**Supplied data:**
------------------------------

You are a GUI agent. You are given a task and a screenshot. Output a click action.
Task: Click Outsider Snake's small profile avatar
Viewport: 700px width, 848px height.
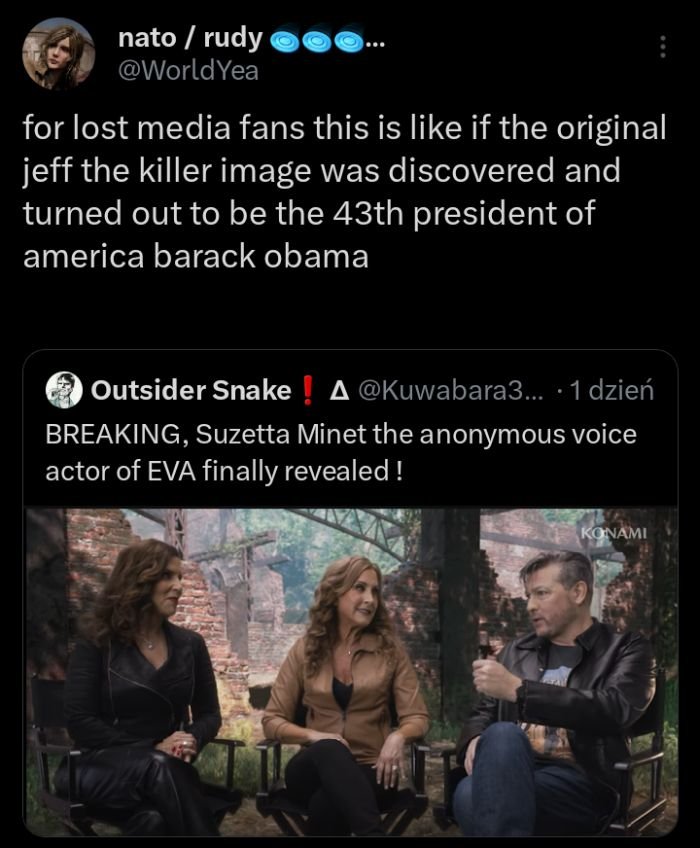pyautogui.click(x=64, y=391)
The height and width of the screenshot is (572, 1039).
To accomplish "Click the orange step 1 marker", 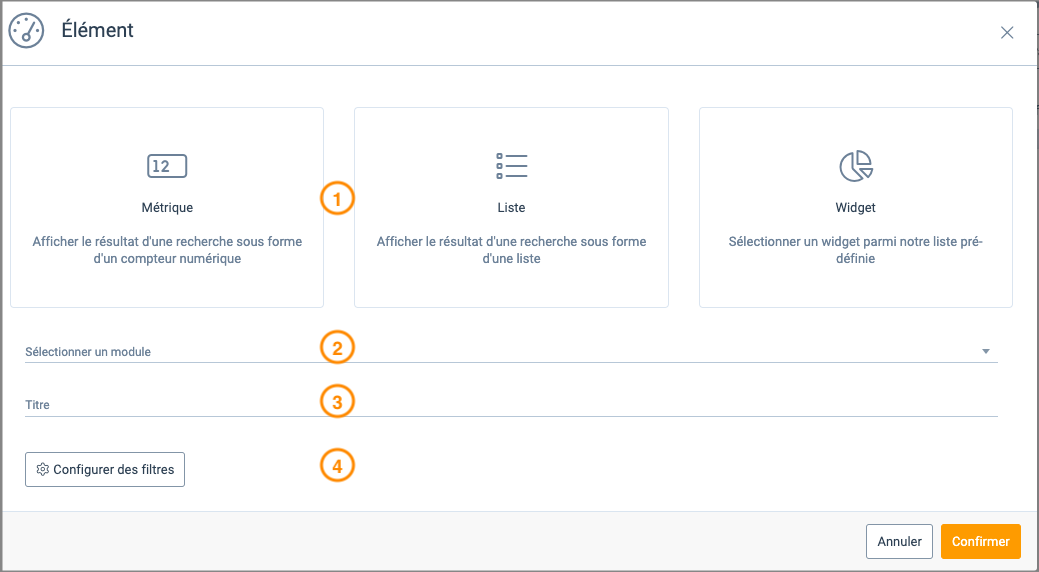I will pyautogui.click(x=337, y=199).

------------------------------

**What you should do:** Which of the lines in the material above contain "screenshot"? Copy each one out.

**Expected output:**
You are a GUI agent. You are given a task and a screenshot. Output a click action.
The height and width of the screenshot is (572, 1039).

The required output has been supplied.